Terug naar inhoudsopgave rapport
Terug naar Dossier Bijlmerenquête, NRC Handelsblad


4.2 Logistiek en ladingpapieren

De luchtvrachtketen geeft de volgorde aan van actoren die het luchtvervoer van goederen van A naar B over de gehele wereld mogelijk maken. Hieronder worden de betrokken actoren genoemd en een uitleg gegeven van de documenten die de actoren gebruiken en die een afspiegeling van het vrachtvervoer door de lucht vormen.

4.2.1 Actoren in de luchtvrachtketen

Het vervoer door de lucht wordt gerealiseerd door een groot aantal betrokkenen [52] :

1. De verzenders ook wel "shippers" zijn verantwoordelijk voor het verpakken, etiketteren en documenteren van de zending waaronder het opstellen van de "shippers declaration" ter herkenning van gevaarlijke stoffen. De verzender en ontvanger zijn voor de vracht uiteraard de voornaamste belanghebbenden.

2. De expediteur ook wel "consolidator". De expediteur vervoert de zending van en naar de luchthaven. Hij is verantwoordelijk voor de wijze van verzenden, het vaststellen van het gewicht en volume, de controle van de verpakking en het aanbrengen van de labels.

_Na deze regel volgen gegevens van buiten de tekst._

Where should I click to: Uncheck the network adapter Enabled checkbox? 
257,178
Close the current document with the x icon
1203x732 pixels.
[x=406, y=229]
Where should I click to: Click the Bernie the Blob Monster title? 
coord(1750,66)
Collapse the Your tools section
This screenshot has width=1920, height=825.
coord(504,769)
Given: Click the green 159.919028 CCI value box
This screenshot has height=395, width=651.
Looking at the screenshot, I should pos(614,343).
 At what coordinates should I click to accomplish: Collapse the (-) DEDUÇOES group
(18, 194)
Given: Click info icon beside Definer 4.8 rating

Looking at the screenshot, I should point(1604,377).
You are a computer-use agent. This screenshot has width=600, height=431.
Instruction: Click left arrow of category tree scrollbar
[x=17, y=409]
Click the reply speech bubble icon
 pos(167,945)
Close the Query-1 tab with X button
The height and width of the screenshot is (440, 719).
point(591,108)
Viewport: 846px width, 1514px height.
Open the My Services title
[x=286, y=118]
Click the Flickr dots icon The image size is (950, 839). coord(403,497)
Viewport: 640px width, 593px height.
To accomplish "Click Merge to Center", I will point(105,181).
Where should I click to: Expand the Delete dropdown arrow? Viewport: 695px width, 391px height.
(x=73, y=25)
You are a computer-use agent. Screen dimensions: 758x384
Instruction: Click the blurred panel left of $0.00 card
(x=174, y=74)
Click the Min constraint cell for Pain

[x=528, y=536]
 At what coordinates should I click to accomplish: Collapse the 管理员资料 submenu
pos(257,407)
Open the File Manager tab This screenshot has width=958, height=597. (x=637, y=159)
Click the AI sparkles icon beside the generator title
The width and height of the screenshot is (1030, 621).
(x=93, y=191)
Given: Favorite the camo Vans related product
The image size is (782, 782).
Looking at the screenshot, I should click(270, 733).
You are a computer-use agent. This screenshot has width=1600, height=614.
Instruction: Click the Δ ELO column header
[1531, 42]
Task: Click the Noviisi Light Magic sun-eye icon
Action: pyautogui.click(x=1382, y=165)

3. De douane is verantwoordelijk voor het in- en uitklaren van goederen. Dit kan gebeuren op de luchthaven maar het kan ook plaatsvinden op douaneposten elders binnen de Europese Unie. De douane controleert de luchtvracht op papier en neemt fysiek steekproeven.

4. De verzendende grondafhandelingsagent. Hij is verantwoordelijk voor het accepteren van de zendingen op de luchthaven, voor het opbouwen van pallets en vullen van containers en voor het laden van de vliegtuigen. De afhandelaar verzorgt verder de operationele papieren voor het luchttransport, waaronder het cargo manifest, de Notoc. Ook is hij verantwoordelijk voor het opmaken van het beladingschema van het vliegtuig (load instruction). Hij draagt er zorg voor dat het vliegtuig dusdanig wordt beladen dat het in evenwicht is en dat de gevaarlijke stoffen geen bedreiging vormen. Dit zijn belangrijke elementen ter waarborging van de vliegveiligheid.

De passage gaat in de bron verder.